Airbnb refused to answer anything for six days and refused to actually call me after four calls being told it would be handled. The woman who booked never complained once while the guys were partying and staying at my house. I called her out for her fiancé’s group leaving bags of trash everywhere and food out and she denied everything.

I sent pictures to Airbnb and they refused to do anything to help. Just patronizing messages from someone who hides their name and refuses to actually talk. I don’t think anyone who didn’t actually step into one of my rentals should be able to post a review. I based my acceptance of her reservation request on her five stars but she never stayed at my house. Her review is probably full of more lies and I have six days to get it taken down. I realize I can respond to get bogus review but it will ruin this beautiful blew listing.

I have eight Airbnb properties and have never been treated so unprofessionally. This policy must be changed. If an instant booking is based on a person’s reviews and likability then they should be staying at the listed house. This woman from California is just lying her way through the Airbnb system. I need corporate’s involvement. I can’t get through to anyone higher up to help after so many calls.
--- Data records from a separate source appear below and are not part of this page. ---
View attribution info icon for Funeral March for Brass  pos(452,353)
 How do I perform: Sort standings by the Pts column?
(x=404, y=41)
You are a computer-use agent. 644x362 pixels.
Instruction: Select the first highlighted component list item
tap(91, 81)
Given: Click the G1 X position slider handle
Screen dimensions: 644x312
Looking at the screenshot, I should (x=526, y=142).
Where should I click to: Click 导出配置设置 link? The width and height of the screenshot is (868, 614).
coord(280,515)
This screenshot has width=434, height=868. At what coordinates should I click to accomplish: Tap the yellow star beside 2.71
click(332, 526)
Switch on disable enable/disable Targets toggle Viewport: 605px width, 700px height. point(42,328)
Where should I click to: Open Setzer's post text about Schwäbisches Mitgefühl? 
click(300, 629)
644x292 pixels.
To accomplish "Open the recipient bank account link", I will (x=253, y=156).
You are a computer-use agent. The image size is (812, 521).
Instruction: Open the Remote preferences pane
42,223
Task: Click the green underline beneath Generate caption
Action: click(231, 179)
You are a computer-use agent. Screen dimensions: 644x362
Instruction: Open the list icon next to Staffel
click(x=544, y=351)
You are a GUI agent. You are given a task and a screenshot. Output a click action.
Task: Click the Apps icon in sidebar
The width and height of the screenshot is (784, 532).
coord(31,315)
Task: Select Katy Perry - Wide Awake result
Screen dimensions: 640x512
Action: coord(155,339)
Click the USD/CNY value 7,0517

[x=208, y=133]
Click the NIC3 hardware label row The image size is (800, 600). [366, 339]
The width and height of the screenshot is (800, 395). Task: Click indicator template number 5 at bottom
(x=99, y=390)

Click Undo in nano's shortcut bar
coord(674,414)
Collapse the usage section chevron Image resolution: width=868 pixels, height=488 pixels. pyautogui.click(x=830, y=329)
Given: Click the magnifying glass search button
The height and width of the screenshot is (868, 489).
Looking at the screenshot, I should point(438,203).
Airbnb Hell for the Poor Person Renting Property

I had a few nice tenants to begin with. I thought they would all be nice, but then I had one lot who complained about everything: “the sheets were smelly, the room smelt, and the dishes weren’t washed.” They left.

Meanwhile I was left with a big cleaning bill, a steam cleaning bill for carpets, and with a person who lied about my place on Airbnb. Now how does that sit with a person who has, with her cleaner, spent six hours cleaning and preparing a nice place, buying extras to make them feel at home while the guests prance off and leave another cleaning bill for me after one night?

“Okay,” I thought to myself, “What happens now?” Are her lies going to be plastered on Airbnb without finding out first what the real deal was? I bet your bottom dollar that is how it went over. I am now out of money and tired. Now my head is thinking – what will happen when the next lot of people arrive? Will they read the liar’s story and perform the same ritual?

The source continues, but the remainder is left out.